The constraints of the present embodiment are as follows:
1) electric Vehicle (EV) charging constraints: after the electric automobile goes home and is switched in charging, the charging optimization is carried out on the electric automobile according to the state when the electric automobile is switched in charging, and the initial SOC value of the ith electric automobile is at the beginning of chargingi,intThe battery energy change at the time of charge and discharge can be calculated using equation (13), and the battery energy change at the time of charge and discharge can be calculated using equation (14).
SOCi,int=SOCi,depart-(100*εidi)/ci,bat (13)
Figure BDA0003077658120000064
Therein, SOCi,departIs the battery charge, ε, of the ith vehicle EV when it leaves homeiIs the power consumption of the ith electric vehicle; diFor daily driving distance, ci,batThe battery capacity of the electric automobile; SOCi,tAnd SOCi,t-1Battery charge of the ith EV at time t and a previous time (t-1), respectively; when the EV battery is operated in the charging mode, ηEVIs equal to etacIf operating in discharge mode, ηEVIs equal to-1/etadWherein etacAnd ηdRepresenting charge and discharge efficiency, respectively.
The charging power rating of a home electric vehicle is limited by the nominal power rating of its on-board charger, as shown in the following equation,
Figure BDA0003077658120000071
wherein the content of the first and second substances,
Figure BDA0003077658120000072
is the on-board charger rated power of the ith EV.
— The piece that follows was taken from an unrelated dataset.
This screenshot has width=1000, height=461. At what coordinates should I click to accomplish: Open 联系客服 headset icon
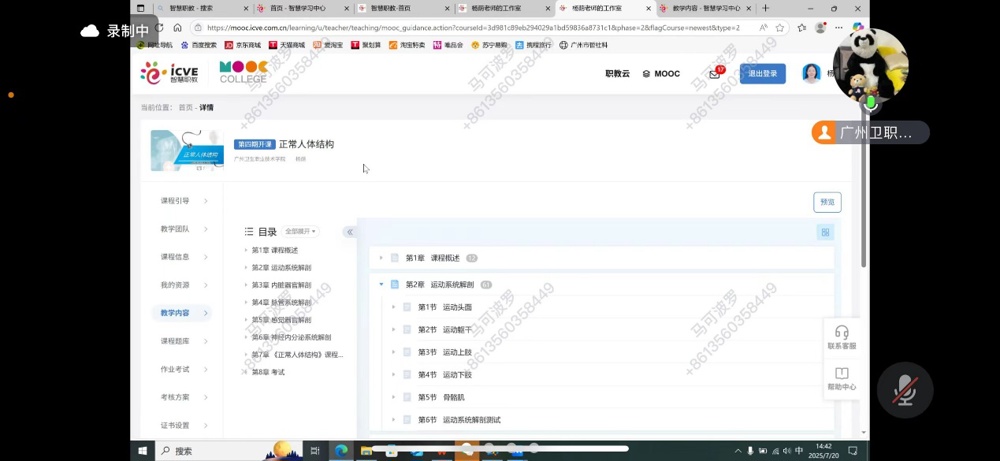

In order to prolong the life of the batteries of the electric vehicles, the charging state of each electric vehicle at the time t should be limited to a minimum (SOC)min) And maximum (SOC)max) Between state of charge limits; in addition, the final state of charge (SOC) of each EV batteryi,final) Must not fall below its minimum desired level (SOC)i,des) Nor above its maximum level (SOC)max) These two constraints are expressed in equations (16) and (17), respectively, and the minimum required charging time of the ith EV
Figure BDA0003077658120000073
The calculation can be performed using equation (18).
Figure BDA0003077658120000074
Figure BDA0003077658120000075
Figure BDA0003077658120000076
Wherein eta iscThe setting was 95%. The charging state of each electric vehicle battery at the time t is in SOCminAnd SOCmaxTo (c) to (d); in order to prolong the service life of the battery of the electric automobile, SOCminSet to 20%, and SOCmaxSet to 95% to prevent overcharging of the cell (not more than 100%); in addition, when the parking time is longer than
Figure BDA0003077658120000077
SOC of each EVi,desIs set to SOCmaxOtherwise, it must be continuously charged at rated power, the final SOCDepending on the charging time available at home.
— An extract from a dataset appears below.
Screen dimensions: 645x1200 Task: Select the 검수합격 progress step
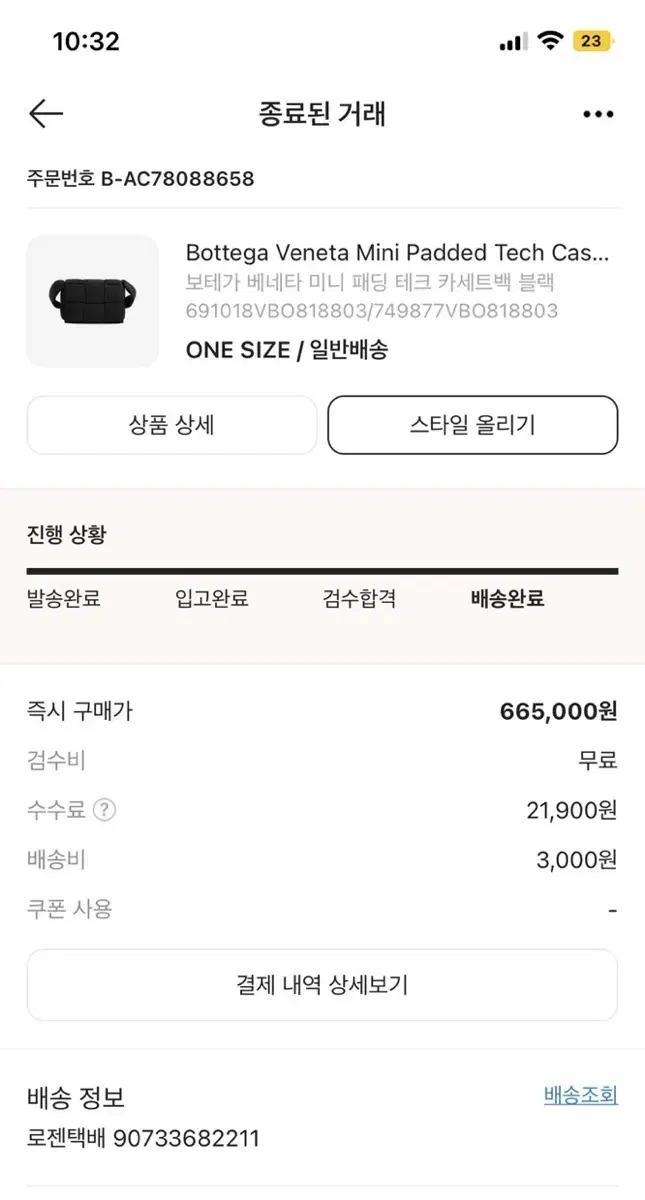coord(360,599)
2) Elastic restraint of transformer capacity: the loss of life of the transformer is related to the hottest point temperature of the winding, which is related to the load of the transformer and the ambient temperature, so in order to protect the aging of the transformer, the hot point temperature of the transformer winding can be controlled to ensure that the temperature does not exceed the limit, which condition can be achieved by optimizing the charging load of the EV, and therefore the constraint is as follows:
Figure BDA0003077658120000078
St≤Smax (20)
wherein, thetah,maxIs the maximum limit of the temperature of the hottest point of the winding, thetah,maxSet at 140 ℃ and, furthermore, SmaxThe maximum limit of the transformer load is limited to prevent the switch from being damaged due to high temperature; to reduce the cost of upgrading distribution transformers, transformer overload may be allowed to reach some suitable limit. S in the present examplemaxThe setting is 1.4 times of the rating of the transformer nameplate.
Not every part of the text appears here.